V2 of my last blog post. Last time job postings were collected every few weeks in real time from remoteok.io. An alternative is to use the Wayback Machine to collect the postings. The result:
Legend
- # Posts: Total number of posts on remoteok.io saved at archive.org for that month
- Total # NEs: The sum of counts of the top 20 Named Entities (skills)
Pipeline
- Fetch the posts from the Wayback Machine
- Process the posts generating top 50 named entities for each month
- Manually reduce the top 50 named entities to the top 20 skills for each month
- Run a script in Blender (2.83 LTS) on the top 20 skills to create the animation
- Render the animation in Blender to a video file
Lessons Learned
Find Existing Sources of Data
The most obvious lesson. Instead of sampling over a long period of time seek existing sources of data. Here the objective is to discover what are the most in demand software development skills. Many preexisting sources are available for this kind of information.
Elbow Grease Makes a Difference
A different approach was taken compared to the last time. This time the top 50 named entities were generated, then reduced down to the top 20 skills by hand for each month.
- Instead of ignoring a named entity if a substring matches an ignore word, only ignore it if the whole string matches an ignore string. This time named entities reflecting actual skills did not get discarded due to a substring match on an ignore word. It was not obvious valid skills were being discarded by the old script; only working with the data now the issue became visible.
- Existing synonym map kept to help merging process but manual merging also done due to the copious variety of synonyms. Again here skills were miscounted in the old script (synonyms appearing beyond the 20th rank).
- Discovered "Happiness Engineer" is a role / skill (seen in 2017-05). This alone was worth all the effort.
- A much better sense of the data was acquired. For a one-time effort the manual approach is the right way. For a repeated process working with the data manually and then programming the know-how into a machine makes more sense.
- All data science courses teach that you need to get your hands dirty to really understand the data, it is true.
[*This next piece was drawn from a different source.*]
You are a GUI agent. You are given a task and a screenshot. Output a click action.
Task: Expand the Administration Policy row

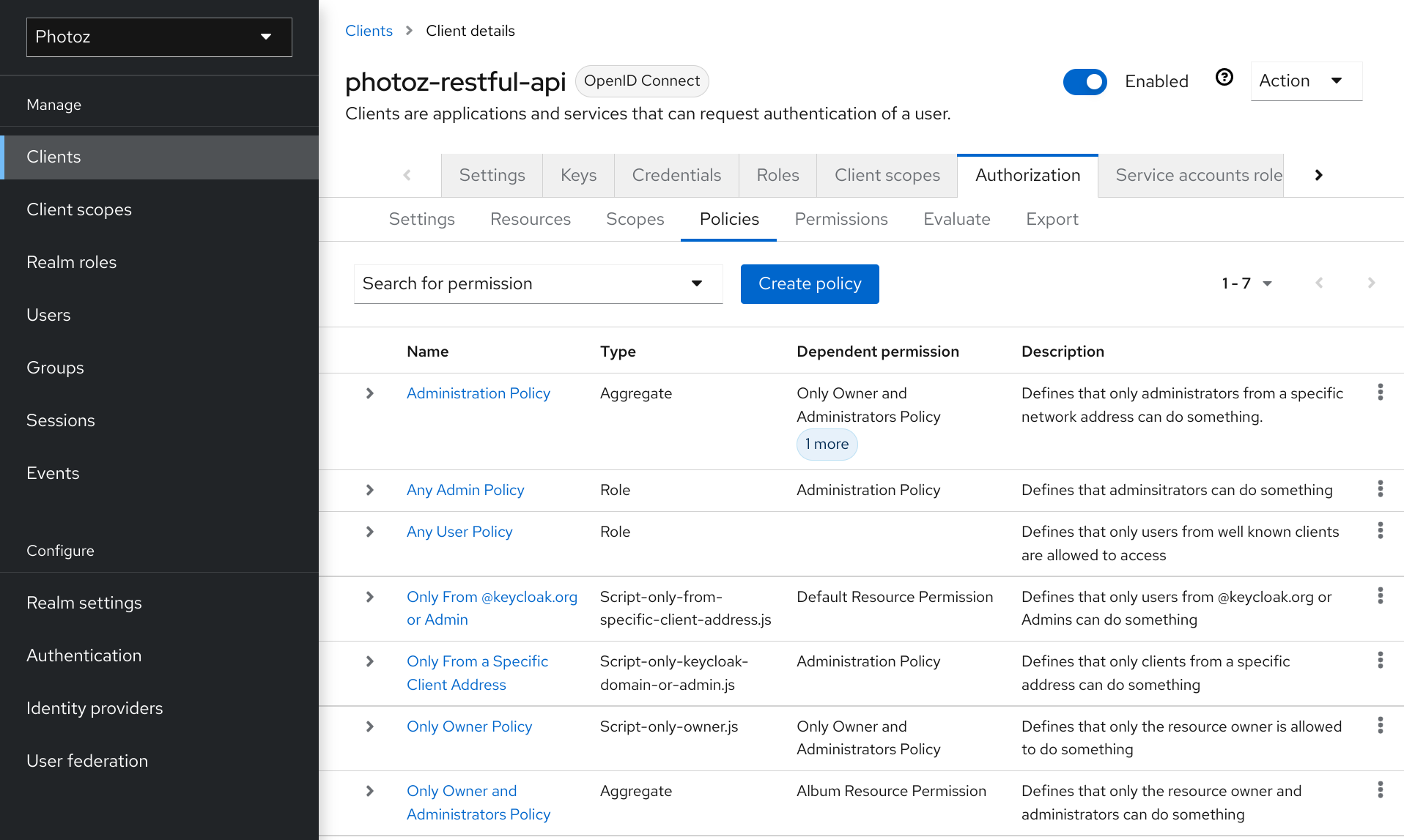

Have Clear Rules for How To Interpret the Data
What counts as a skill? Manually working with the data exposed the nuance involved. Here, languages (English, German, ...) are included as skills but very broad terms (Engineer) are not. Perceived applicability of a named entity as a skill worth learning was the rule of thumb for this toy exercise. The detail and rigor of the rules should trend with the seriousness of the subject and audience. Discovering and refining rules is an iterative process, much like coding qualitative data.
Seek Large Amounts of Evenly Distributed Data
Using the WayBack machine seemed like a great idea. Plenty of data was available. Unfortunately the distribution was not ideal. Many months are missing posts, and the majority of the posts are clustered across a few months. This project went ahead anyway, partially out of curiosity to see how months with sparse data compared to those flush with data.
Fortunately the Wayback Machine website shows you the distribution of the data up front:
Use LTS Tool Versions
The Blender script does not work in the most recent version of Blender (>=2.9x). Fortunately an LTS version of Blender was used and so it was easy to download the latest LTS version and get up and running quickly again.
Write Clear Code
The original version of the processing code is not well written in terms of clarity. Specifically, returning tuples from functions is hard to reason about. The new version of the script is a bit less complex in terms of data flow within the program. Even if software is meant as a personal toy it makes sense to invest some time in quality, at least for the future self.